Broad Institute. US: In one of the largest longitudinal studies of the microbiome to date, researchers from the Broad Institute of MIT and Harvard, Massachusetts General Hospital (MGH), and the DIABIMMUNE
Study Group have identified a connection between changes in gut
microbiota and the onset of type 1 diabetes (T1D).
The study, which
followed infants who were genetically predisposed to the condition,
found that onset for those who developed the disease was preceded by a
drop in microbial diversity – including a disproportional decrease in
the number of species known to promote health in the gut. These
findings, published by Cell, Host & Microbe, could help pave the way for microbial-based diagnostic and therapeutic options for those with T1D.

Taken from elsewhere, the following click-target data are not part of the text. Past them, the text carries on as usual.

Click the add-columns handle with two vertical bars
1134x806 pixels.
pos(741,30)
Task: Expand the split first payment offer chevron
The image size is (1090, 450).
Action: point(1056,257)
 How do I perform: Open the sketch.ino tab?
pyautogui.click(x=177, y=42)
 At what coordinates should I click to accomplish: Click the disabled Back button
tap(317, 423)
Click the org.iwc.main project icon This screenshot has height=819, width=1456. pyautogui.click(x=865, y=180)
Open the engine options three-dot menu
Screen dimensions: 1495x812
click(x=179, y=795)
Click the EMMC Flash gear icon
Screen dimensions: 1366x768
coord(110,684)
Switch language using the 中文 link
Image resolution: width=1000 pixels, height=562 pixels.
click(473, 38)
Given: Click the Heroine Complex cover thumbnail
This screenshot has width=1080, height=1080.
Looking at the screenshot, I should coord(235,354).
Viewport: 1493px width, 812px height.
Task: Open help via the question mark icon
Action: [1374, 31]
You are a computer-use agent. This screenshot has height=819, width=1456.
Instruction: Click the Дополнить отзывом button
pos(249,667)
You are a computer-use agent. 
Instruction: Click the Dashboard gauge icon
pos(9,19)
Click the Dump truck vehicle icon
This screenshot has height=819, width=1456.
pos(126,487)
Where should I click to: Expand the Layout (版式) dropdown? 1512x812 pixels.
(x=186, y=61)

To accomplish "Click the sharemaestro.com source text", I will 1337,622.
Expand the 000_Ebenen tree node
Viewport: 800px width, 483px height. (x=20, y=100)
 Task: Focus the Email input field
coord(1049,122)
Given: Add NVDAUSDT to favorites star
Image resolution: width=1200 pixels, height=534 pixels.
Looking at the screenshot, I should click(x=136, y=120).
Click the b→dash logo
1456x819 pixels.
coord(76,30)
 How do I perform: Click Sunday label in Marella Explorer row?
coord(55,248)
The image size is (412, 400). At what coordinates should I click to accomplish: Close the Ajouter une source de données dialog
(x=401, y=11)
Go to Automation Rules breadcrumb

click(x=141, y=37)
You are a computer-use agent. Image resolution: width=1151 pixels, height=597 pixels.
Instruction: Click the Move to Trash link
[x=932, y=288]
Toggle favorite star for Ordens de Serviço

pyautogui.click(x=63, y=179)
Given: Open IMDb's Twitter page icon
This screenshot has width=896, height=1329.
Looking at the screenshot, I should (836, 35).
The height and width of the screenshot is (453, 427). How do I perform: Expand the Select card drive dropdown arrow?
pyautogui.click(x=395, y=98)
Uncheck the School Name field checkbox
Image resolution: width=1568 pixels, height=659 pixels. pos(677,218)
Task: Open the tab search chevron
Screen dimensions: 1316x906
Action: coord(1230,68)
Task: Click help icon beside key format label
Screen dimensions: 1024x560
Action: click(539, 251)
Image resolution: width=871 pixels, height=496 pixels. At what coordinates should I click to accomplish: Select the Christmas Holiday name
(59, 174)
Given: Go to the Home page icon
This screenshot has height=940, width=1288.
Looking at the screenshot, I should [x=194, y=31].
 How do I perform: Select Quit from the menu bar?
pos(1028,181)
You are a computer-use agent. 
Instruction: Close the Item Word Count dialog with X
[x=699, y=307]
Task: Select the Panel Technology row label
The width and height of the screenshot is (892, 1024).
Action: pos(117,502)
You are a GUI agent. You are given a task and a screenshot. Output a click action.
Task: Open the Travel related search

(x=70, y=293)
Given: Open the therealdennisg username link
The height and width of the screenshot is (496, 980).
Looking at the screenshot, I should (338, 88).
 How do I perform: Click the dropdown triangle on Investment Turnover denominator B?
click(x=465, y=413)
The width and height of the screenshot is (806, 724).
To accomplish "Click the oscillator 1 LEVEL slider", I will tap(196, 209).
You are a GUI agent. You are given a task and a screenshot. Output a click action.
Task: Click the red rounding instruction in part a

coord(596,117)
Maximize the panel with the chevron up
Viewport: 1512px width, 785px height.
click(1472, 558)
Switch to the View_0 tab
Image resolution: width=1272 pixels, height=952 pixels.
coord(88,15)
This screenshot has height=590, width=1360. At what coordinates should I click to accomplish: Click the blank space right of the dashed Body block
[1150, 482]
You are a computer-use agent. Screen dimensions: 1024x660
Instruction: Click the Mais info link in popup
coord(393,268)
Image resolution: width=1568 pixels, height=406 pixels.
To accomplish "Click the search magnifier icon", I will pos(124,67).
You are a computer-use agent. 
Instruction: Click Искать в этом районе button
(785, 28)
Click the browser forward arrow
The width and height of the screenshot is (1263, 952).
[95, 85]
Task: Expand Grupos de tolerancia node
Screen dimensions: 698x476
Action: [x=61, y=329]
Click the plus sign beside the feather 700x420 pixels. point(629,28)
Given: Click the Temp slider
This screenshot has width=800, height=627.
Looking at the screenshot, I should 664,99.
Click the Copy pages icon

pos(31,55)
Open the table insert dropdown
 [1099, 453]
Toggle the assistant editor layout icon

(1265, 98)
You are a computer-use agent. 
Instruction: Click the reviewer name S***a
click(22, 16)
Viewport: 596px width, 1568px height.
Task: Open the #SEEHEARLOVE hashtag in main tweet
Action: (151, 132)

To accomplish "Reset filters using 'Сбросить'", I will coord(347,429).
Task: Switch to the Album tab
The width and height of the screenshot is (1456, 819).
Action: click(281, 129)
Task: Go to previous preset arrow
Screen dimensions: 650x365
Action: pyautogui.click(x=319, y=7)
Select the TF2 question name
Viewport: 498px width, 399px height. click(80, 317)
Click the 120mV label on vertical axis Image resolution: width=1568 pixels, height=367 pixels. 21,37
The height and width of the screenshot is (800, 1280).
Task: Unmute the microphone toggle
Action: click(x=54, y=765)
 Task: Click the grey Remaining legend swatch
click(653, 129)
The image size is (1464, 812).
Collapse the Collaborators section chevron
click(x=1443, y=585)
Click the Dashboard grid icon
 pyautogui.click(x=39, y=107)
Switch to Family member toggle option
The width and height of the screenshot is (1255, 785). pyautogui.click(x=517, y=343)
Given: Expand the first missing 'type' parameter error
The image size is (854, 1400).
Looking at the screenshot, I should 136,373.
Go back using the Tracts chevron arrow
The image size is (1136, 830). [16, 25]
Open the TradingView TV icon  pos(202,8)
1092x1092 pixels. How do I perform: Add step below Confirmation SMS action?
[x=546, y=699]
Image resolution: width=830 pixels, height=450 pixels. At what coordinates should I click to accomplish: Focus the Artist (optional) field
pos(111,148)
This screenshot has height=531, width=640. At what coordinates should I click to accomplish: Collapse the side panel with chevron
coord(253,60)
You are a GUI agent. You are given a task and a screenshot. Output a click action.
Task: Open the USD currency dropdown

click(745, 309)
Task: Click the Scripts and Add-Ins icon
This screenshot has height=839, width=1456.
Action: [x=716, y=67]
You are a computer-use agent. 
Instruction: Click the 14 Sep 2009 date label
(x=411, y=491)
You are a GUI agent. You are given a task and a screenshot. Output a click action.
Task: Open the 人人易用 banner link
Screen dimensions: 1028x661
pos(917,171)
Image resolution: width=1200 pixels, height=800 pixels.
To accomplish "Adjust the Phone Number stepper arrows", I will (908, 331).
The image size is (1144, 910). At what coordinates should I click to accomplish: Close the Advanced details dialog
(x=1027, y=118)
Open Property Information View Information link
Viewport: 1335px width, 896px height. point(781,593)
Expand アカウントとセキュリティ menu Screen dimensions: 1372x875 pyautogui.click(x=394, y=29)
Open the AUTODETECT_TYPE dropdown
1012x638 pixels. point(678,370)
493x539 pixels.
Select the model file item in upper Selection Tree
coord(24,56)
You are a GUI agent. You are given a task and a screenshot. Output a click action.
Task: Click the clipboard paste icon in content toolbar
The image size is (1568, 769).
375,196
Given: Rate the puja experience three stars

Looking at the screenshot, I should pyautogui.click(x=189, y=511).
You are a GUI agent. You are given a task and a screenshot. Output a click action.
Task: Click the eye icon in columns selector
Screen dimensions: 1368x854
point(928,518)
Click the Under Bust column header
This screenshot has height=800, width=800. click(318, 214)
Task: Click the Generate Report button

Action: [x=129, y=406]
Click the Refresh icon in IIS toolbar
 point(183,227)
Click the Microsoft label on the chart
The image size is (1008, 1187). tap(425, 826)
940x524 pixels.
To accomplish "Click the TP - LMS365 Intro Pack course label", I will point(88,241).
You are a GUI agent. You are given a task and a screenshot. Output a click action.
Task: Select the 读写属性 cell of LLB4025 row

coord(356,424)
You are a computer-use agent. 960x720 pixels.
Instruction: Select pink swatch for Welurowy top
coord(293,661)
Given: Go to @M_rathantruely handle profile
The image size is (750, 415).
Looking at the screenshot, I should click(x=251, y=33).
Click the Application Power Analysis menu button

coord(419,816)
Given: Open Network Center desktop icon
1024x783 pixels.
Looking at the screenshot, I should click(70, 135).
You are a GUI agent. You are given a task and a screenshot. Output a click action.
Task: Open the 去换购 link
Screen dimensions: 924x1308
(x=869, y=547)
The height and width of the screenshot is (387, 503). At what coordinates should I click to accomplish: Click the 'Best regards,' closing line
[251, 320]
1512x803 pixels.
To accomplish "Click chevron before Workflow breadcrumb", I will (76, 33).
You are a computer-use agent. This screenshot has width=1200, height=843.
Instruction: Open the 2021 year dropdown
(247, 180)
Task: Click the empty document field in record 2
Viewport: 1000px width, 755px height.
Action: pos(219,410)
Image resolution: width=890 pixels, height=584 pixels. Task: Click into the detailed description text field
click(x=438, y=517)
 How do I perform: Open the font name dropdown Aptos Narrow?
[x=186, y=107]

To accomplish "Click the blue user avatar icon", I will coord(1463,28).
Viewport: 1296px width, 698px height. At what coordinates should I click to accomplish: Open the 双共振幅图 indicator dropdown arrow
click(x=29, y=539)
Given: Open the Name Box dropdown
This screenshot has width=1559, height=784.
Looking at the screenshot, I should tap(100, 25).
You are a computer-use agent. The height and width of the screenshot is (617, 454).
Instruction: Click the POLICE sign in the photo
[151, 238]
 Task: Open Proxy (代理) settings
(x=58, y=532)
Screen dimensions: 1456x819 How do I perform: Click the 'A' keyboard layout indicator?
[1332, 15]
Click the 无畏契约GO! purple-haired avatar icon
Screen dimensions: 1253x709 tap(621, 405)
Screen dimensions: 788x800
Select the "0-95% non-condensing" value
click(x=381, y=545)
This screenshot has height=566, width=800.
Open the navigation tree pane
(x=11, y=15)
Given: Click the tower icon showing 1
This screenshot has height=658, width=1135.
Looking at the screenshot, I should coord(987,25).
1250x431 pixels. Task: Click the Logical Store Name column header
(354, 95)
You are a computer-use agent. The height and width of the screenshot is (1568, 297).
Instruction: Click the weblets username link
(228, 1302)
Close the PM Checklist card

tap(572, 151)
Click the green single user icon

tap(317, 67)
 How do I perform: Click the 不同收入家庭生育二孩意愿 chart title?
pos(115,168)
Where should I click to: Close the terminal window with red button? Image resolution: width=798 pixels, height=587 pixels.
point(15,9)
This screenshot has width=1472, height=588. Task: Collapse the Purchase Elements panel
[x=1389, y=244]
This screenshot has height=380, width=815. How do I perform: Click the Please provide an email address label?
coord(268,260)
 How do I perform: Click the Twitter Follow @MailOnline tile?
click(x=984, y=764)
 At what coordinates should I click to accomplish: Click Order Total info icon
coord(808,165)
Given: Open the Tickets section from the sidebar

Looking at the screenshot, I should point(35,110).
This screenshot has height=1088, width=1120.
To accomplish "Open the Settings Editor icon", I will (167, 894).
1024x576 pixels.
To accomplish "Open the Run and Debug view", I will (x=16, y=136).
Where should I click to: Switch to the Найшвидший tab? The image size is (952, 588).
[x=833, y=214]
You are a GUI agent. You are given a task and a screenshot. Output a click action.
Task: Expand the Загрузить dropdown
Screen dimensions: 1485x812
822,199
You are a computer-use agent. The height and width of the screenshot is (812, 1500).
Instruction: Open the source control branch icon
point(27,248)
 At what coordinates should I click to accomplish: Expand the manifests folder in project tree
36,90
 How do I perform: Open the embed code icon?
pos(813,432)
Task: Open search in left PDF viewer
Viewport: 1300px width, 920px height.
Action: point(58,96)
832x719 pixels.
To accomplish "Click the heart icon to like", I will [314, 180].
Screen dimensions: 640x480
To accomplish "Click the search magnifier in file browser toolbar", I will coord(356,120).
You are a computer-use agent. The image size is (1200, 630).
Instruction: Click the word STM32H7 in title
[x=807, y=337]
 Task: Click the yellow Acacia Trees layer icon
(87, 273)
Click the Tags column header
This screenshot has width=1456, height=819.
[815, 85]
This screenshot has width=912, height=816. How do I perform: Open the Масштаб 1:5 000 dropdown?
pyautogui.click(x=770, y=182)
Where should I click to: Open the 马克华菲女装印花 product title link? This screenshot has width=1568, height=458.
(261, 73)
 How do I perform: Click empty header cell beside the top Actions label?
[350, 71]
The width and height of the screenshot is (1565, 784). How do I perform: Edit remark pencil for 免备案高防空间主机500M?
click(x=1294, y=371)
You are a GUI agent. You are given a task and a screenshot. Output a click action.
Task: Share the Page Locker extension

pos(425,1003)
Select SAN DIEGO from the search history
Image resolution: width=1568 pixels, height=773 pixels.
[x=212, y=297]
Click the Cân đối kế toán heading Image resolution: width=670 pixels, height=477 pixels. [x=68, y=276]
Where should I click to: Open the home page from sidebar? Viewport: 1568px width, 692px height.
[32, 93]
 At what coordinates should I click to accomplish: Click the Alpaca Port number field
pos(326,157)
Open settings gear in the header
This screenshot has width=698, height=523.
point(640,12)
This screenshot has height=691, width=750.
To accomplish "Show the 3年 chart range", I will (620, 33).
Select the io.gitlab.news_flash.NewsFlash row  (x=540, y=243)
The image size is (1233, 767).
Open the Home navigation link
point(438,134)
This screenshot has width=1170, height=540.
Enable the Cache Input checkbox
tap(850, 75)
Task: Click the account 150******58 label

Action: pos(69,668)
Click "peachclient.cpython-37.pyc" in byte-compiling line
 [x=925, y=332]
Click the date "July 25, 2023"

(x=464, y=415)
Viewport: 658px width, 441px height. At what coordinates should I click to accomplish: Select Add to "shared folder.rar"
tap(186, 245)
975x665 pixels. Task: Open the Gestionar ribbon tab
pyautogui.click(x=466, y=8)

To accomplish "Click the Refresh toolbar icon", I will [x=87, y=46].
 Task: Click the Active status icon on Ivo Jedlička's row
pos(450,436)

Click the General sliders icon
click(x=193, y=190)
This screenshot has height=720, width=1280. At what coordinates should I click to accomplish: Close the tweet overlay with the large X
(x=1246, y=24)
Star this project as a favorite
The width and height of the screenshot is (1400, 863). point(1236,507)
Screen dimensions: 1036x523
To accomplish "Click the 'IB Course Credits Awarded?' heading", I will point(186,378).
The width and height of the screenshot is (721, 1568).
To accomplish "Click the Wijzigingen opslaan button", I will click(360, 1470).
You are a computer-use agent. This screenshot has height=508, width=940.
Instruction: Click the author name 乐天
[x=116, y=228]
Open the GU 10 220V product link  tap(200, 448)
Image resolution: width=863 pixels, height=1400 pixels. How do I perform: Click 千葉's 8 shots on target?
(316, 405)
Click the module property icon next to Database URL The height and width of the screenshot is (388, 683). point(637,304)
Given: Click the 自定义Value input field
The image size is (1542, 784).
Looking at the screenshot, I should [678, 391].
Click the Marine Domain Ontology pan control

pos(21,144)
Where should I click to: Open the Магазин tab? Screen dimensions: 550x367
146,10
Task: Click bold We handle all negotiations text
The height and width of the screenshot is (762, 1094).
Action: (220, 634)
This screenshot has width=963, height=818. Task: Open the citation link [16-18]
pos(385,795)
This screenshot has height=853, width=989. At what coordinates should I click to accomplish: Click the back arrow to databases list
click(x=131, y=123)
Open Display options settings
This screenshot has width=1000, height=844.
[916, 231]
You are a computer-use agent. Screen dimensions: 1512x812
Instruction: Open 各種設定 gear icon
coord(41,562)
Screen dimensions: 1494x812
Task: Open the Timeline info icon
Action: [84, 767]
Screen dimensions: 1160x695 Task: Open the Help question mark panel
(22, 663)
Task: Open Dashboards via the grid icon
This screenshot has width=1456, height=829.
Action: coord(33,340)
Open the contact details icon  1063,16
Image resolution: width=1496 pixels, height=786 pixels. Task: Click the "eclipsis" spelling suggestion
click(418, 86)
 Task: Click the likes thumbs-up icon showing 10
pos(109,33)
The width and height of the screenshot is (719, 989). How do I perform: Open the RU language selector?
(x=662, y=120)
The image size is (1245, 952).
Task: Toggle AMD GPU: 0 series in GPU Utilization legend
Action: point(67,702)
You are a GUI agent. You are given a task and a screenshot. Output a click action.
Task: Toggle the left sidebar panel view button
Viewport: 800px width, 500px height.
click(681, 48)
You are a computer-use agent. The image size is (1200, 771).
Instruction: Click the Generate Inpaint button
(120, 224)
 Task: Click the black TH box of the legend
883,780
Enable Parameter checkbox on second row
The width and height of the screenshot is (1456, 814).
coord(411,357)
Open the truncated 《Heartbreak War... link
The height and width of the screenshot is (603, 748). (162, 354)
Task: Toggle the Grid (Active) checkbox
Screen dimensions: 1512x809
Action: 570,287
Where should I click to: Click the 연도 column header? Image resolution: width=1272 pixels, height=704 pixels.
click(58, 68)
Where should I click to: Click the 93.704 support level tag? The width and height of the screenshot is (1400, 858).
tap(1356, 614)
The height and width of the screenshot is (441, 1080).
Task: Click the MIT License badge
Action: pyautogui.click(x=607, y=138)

The human microbiome, which consists of the trillions of microorganisms
(bacteria, viruses, and other assorted “bugs”) that reside in our
bodies, has become an area of growing interest to the medical community
as researchers have begun to probe the role it plays in human health and
disease. While most bugs in our microbiome are harmless, and even
beneficial, changes in the microbiome (and in the interactions microbial
species share with their human hosts) have been linked to various
disease states, including diabetes and Inflammatory Bowel Disease (IBD).
To explore the possible connection between changes in the microbiome and type 1 diabetes, a team led by Ramnik Xavier,
an Institute Member of the Broad and Chief of Gastroenterology at MGH,
followed 33 infants (out of a much larger cohort of Finnish and Estonian
children) who were genetically predisposed to T1D. From birth to age 3,
the team regularly analyzed the subjects’ stool samples, collecting
data on the composition of their gut microbiome.
In the handful that developed T1D during this period, the team observed
a 25% drop in community diversity (in other words, in the number of
distinct species present in the microbiome) one year prior to the onset
of the disease. They also noted that this population shift included a
decrease in bacteria known to help regulate health in the gut, along
with an increase in potentially harmful bacteria that are known to
promote inflammation. The findings are further evidence of a previously
identified link between inflammation of the gut and type 1 diabetes.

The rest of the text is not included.